C’è un concetto essenziale che caratterizza la scultura di Agostina Botti: è l’idea del “non -finito”, evidenziata nel rapporto psicologico che l’artista crea con l’osservatore. Analizzando le sculture di Agostina, si entra in mondo quasi astratto -non nella forma- ma nell’essenza, è facile che l’osservatore resti sospeso in un linguaggio indefinito, che sta a lui completare e interpretare.

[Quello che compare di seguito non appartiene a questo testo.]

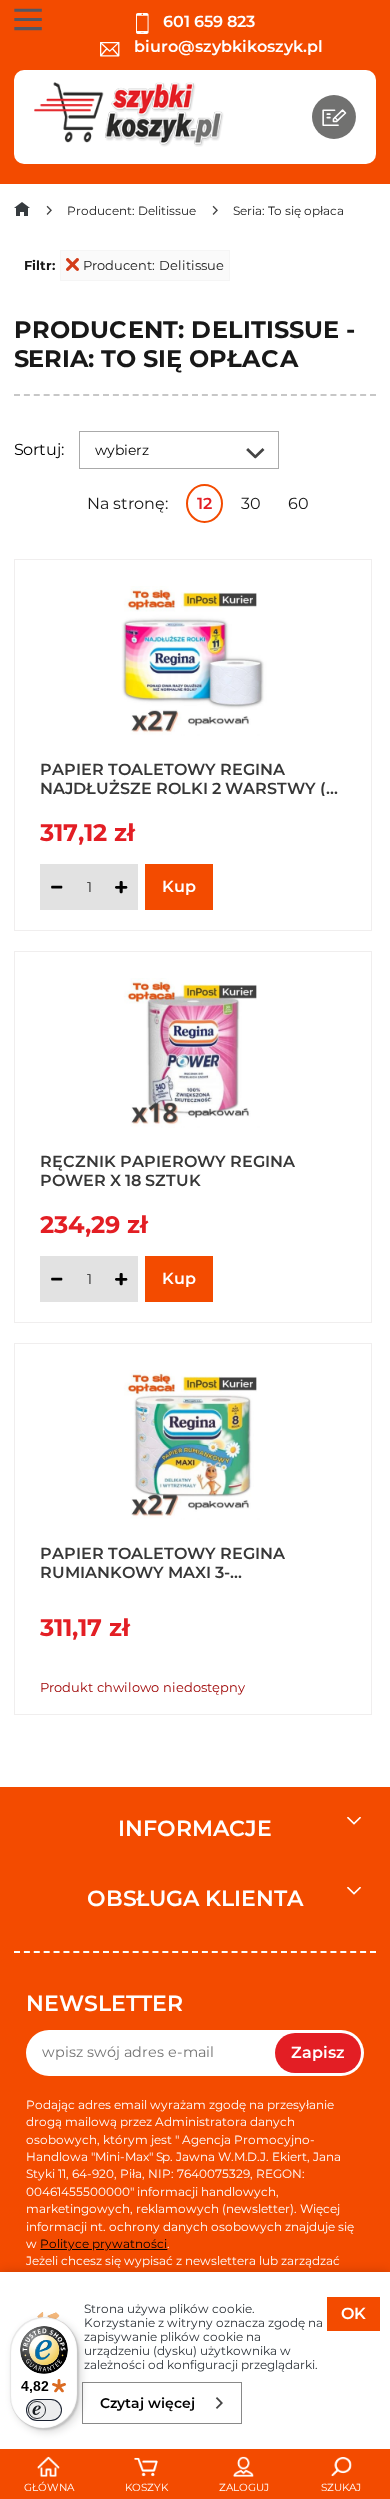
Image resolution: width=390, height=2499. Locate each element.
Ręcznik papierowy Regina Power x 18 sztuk (167, 1170)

Di formazione accademica, Agostina in un secondo tempo, modella un linguaggio completamente unico, allontanandosi dagli schemi soprattutto moderni, caratterizzati per lo più dalla “massificazione” delle idee artistiche. L’espressione artistica di Agostina Botti, è un connubio tra il non-finito e la classicità della scultura: l’artista è stata influenzata anche dagli studi archeologici e dall’idea dell’arte classica, rinnovata da Mitoraj. Sicuramente di natura michelangiolesca, è lo studio scultoreo delle varie componenti della macchina umana: l’artista si concentra principalmente sui volti e sulle braccia, dando particolare attenzione alle mani. La sintesi di questo studio, porta Agostina a ricercare l’espressività nella materia, tirando fuori dall’argilla, non solo una forma classica, ma soprattutto la componente spirituale intangibile. Il corpo è noto come un potente mezzo espressivo attraverso il quale l’uomo comunica stati d’animo e comportamenti; per questo motivo Agostina ha preferito divergere dai linguaggi moderni, la sua ricerca, sempre in continua crescita, si è basata sull’idea che non tutte le attuali tendenze riescano ad esprimere del tutto l’anima della scultura. Il suo “non-finito”, si trova nella “non –completezza” delle sculture, volutamente non integre, per sottolineare l’importanza dei volti e delle mani come unico mezzo di espressione. Il “non-finito” di Agostina si traduce dunque in un linguaggio psicologico: la scultura è aperta intenzionalmente, lasciando all’osservatore la facoltà di immaginare corpi e movimenti viventi oltre la linea di confine della materia. Il “non-finito” dell’artista, si adatta così alla modernità, segue il percorso di una linea contemporanea, adattandosi ad ogni tipo di situazione sociale e individuale. Il percorso espositivo della prima personale di Agostina Botti, parte proprio dalla metamorfosi che l’artista con naturalezza e leggerezza compie sulla materia argillosa, fino a giungere alle varie ricerche espressive avvenute nel corso degli anni. Grido di libertà è la summa della metamorfosi materiale: è come se l’artista avesse liberato l’anima della materia, donandole non solo un volto, ma anche una componente spirituale, fuoriuscita attraverso un grido. Siamo ben oltre l’aspetto patetico delle opere di Rodin che l’artista ha avuto modo di studiare, in Agostina emerge il tocco dell’amore, insito nel talento che lei usa nel plasmare e nel creare, nel silenzio di chi sa parlare attraverso la propria arte.